- _Travail demandé 1_:
Pouvez-vous recopier mot pour mot le passage du texte sur la responsabilité pénale des personnes morales qui va de « 1. Redéfinition des » jusqu'à « pas très clair. » ?
- _Travail demandé 2_:
Quels critères de la délégation de pouvoir le texte sur la responsabilité pénale des personnes morales énonce-t-il ? Donnez-les tous.

- _Texte à lire_:
--

L’article 121-2 du code pénal indique que la responsabilité pénale des personnes morales est engagée par ses organes ou représentants. La notion d’organe est traditionnellement entendue comme les représentants légaux de l’entité. La notion de « représentant » contient principalement les titulaires d’une délégation de pouvoir. La jurisprudence y avait également intégré quelques hauts cadres. La Cour de cassation redéfinit cette seconde catégorie de représentants en la reliant à la première à travers la notion de « délégation de pouvoir de fait » (Cass, crim, 9 juin 2022, n° 22-90.006, QPC).
A l’inverse, la jurisprudence semblait avoir admis une forme de délégation de pouvoir vers d’autres personnes morales concrétisée par des contrats de transfert de responsabilité, transfert que la Cour de cassation refuse désormais (Cass, crim, 8 juin 2022, n° 21-82.127).
1. Redéfinition des personnes physiques intégrant la catégorie des « représentants » pouvant engager la responsabilité pénale des personnes morales : la délégation de pouvoir de fait
La notion de « représentant » visé à l’article 121-2 du code pénal contient traditionnellement les titulaires d’une délégation de pouvoir1, dès lors que ceux-ci ont « la compétence, l’autorité et les moyens nécessaires »2. La jurisprudence y avait également intégré quelques hauts cadres qui « participaient aux pouvoirs de direction de l’employeur »3.
Toutefois ce critère de la « participation aux pouvoirs de l’employeur » n’était pas très clair.
Profitant d’une QPC, la Cour de cassation a, le 9 juin 2022 (n° 22-90.006, QPC), précisé cette seconde catégorie de « représentants », en la rapprochant de la première, en exigeant que ces cadres correspondent aux critères de la délégation de pouvoir, usant ainsi de la notion de délégation de pouvoir de fait :
« il convient d’identifier la personne physique représentant de droit ou de fait de la personne morale qui, comme tel, se trouve investie de la compétence, de l’autorité et des moyens nécessaires à l’accomplissement de sa mission, par laquelle l’infraction reprochée a été commise ».
Ainsi la responsabilité pénale d’une personne morale sera désormais engagée par toute personne qui remplira, en droit ou désormais en fait, les critères de la délégation de pouvoir.
2. La condamnation des contrats ou clauses de transfert de responsabilité entre personnes morales
Par l’arrêt du 8 juin 2022 (n° 21-82.127), la Cour de cassation a répondu à une question souvent posée en pratique et sur laquelle la jurisprudence était très rare : une société peut-elle contractuellement transférer sa responsabilité pénale à une autre entité ?
En l’espèce, une société exploitant un parc d’exposition (« 1 ») concluait un contrat de mise à disposition d’un espace avec une société organisatrice de salons (« 2 ») pour l’organisation d’un évènement dans les locaux loués par la première. Le contrat prévoyait que la société d’exploitation assurait les services de fourniture d’eau, d’électricité et réseaux de télécommunication, la signalétique, la sécurité incendie et la sécurité des manifestations. La société organisatrice confiait à son tour les opérations techniques, comprenant la logistique de l’installation du salon, à un prestataire tiers installateur (« 3 »).

--

- _Données affichées_:
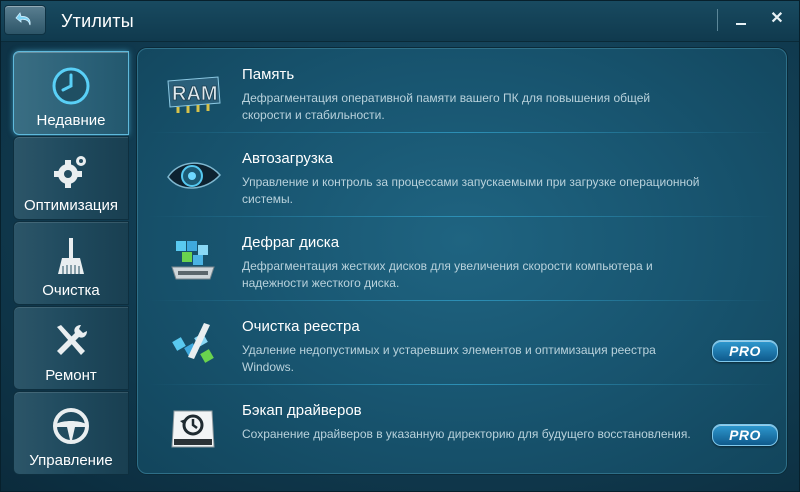 Image resolution: width=800 pixels, height=492 pixels. I want to click on steering-wheel-icon, so click(71, 426).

--

- _Solution proposée 1_:
1. Redéfinition des personnes physiques intégrant la catégorie des « représentants » pouvant engager la responsabilité pénale des personnes morales : la délégation de pouvoir de fait
La notion de « représentant » visé à l’article 121-2 du code pénal contient traditionnellement les titulaires d’une délégation de pouvoir1, dès lors que ceux-ci ont « la compétence, l’autorité et les moyens nécessaires »2. La jurisprudence y avait également intégré quelques hauts cadres qui « participaient aux pouvoirs de direction de l’employeur »3.
Toutefois ce critère de la « participation aux pouvoirs de l’employeur » n’était pas très clair.

- _Solution proposée 2_:
- la compétence
- l'autorité
- les moyens nécessaires